YOUR GOAL —
The required answer is an exact copy of the lines from the one containing "Given: Click the green SDK加固 arrow icon" to the end of the listing, both included, without any pictures.

·····

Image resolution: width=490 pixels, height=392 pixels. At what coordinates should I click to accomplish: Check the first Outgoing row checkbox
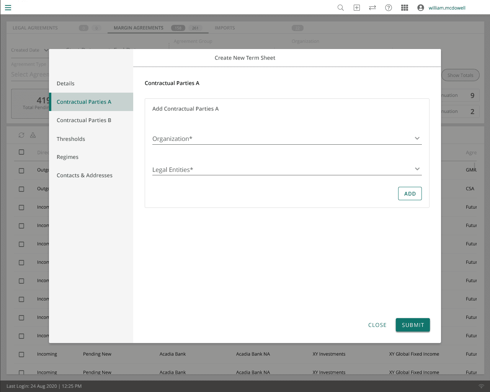coord(21,171)
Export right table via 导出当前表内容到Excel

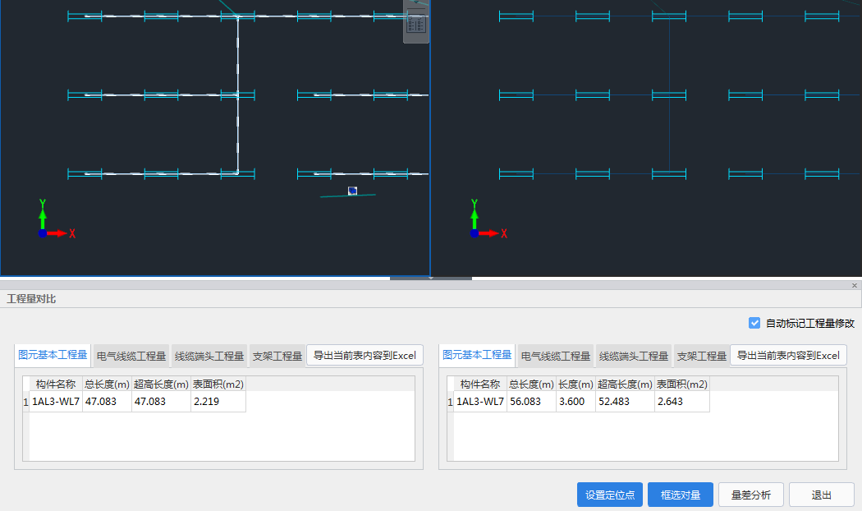click(x=788, y=356)
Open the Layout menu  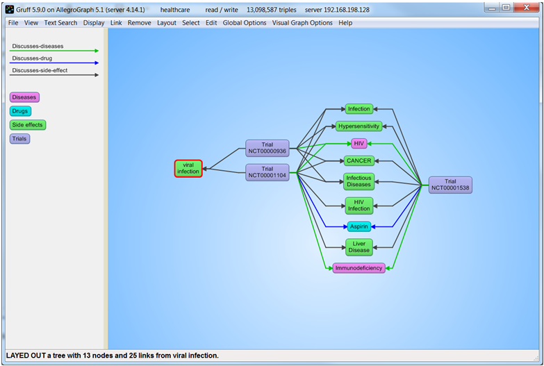[166, 23]
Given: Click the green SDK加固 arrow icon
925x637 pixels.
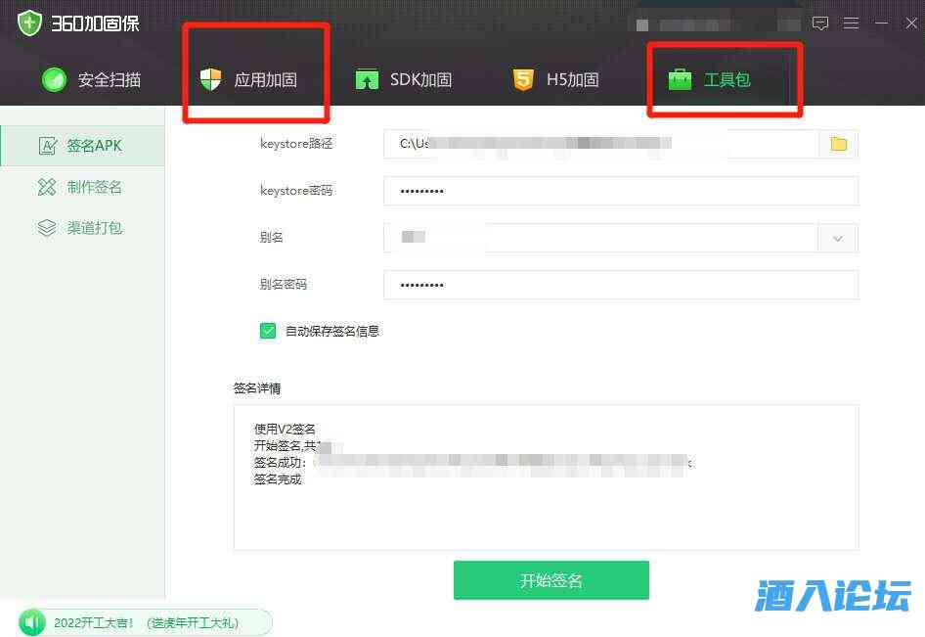Looking at the screenshot, I should [x=366, y=78].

·····

ANSWER TO THIS TASK —
Given: Click the green SDK加固 arrow icon
925x637 pixels.
Looking at the screenshot, I should [x=366, y=78].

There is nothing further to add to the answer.